Scossa elettrica per Scaroni.

L’ospitata di Paolo Scaroni su “Il Foglio” di oggi nella quale l’attuale presidente del Milan e vicepresidente della banca d’affari Rothschild tesse le lodi dell’“hub del gas” dell’Italia per l’Europa nei piani del premier Giorgia Meloni che l’ha lanciato pochi giorni fa in Algeria assieme a Claudio Descalzi, amministratore delegato di Eni, è il segno tangibile che Scaroni è ufficialmente entrato in campagna elettorale. Il manager vicentino, infatti, ambisce a essere in prima linea nella grande partita economico-politica delle nomine al vertice di molte aziende pubbliche che si sta per aprire da qui a poco e che riguarda in primo luogo i vertici di Enel, Eni, Leonardo e Poste Italiane. A Scaroni, infatti, le cose di potere ultimamente non sono andate nel migliore dei modi tenuto conto che era dato prima per guida della Fondazione Milano-Cortina che organizza le olimpiadi invernali del 2026 e poi quale futuro presidente di Tim. Ma alla prima s’è insediato Andrea Varnier mentre per la seconda poltrona il favorito è Massimo Sarmi e ciò nonostante Rothschild sia l’advisor del colosso media francese Vivendi, primo socio del gruppo tlc con il 23,7%. Come se non bastasse il nuovo stadio milanese nei piani di Scaroni è ancora tutto in salita.

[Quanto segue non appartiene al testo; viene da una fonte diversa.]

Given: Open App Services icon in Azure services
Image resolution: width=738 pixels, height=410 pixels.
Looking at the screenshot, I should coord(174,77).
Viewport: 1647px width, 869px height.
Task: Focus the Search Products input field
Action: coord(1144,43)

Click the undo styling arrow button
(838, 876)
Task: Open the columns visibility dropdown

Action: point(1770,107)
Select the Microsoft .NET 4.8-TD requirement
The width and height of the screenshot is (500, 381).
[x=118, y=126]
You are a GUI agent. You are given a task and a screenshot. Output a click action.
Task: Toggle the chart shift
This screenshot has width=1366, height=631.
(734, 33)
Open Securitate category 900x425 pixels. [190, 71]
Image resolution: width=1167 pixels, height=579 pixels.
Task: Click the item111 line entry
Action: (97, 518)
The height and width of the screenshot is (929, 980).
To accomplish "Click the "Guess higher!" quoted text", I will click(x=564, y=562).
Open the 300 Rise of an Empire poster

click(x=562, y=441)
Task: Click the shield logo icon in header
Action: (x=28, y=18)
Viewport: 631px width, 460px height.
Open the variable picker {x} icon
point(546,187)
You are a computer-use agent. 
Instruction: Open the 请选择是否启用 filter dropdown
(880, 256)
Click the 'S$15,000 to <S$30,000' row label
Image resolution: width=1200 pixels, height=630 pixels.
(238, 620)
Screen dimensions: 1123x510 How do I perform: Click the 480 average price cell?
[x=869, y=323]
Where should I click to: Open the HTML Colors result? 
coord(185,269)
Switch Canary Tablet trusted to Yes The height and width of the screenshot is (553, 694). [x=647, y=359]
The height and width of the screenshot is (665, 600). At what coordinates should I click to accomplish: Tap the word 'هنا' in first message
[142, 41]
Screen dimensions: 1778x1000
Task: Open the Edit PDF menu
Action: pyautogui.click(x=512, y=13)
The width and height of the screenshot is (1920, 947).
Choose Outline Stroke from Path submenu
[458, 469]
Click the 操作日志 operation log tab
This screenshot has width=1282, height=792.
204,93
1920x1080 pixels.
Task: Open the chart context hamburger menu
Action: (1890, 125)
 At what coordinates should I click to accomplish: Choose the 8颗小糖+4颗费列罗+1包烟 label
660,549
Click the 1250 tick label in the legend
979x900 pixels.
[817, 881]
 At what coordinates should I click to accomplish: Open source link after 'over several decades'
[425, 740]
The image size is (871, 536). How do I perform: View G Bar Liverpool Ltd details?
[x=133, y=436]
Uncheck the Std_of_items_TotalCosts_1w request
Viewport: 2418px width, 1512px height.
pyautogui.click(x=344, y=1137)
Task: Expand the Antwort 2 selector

Così il manager di origini vicentine ha pensato bene di tornare ai vecchi amori. Il suo obiettivo, infatti, è la presidenza di quell’Enel di cui fu amministratore delegato dal 2002 al 2005, nominato dal governo di Silvio Berlusconi. L’attuale presidente di Enel, l’avvocato Michele Crisostomo, non pare saldo sulla poltrona così come traballa quella dell’amministratore delegato Francesco Starace: nell’ultimo anno il titolo del gruppo elettrico, fortemente indebitato, ha perso in borsa oltre il 20%. Scaroni vorrebbe come amministratore delegato Stefano Donnarumma, attuale amministratore delegato di Terna, uno dei manager più apprezzati dalla Meloni. Riuscirà Scaroni a tornare all’Enel, questa vlta sulla poltrona di numero uno? Difficile dirlo. Quello che è certo è che l’hub del gas di cui tesse le lodi e che si basa sul gas proveniente nel nostro paese dal nord Africa è un progetto esattamente contrario a quello che lui realizzò quand’era a capo dell’Eni (di cui fu nominato amministratore delegato nel 2005 sempre dal governo Berlusconi) e rese l’Italia dipendente dal gas russo di Gazprom, dipendenza che Descalzi ha progressivamente ridotto. Ma per una poltrona si può anche dimenticare il proprio passato.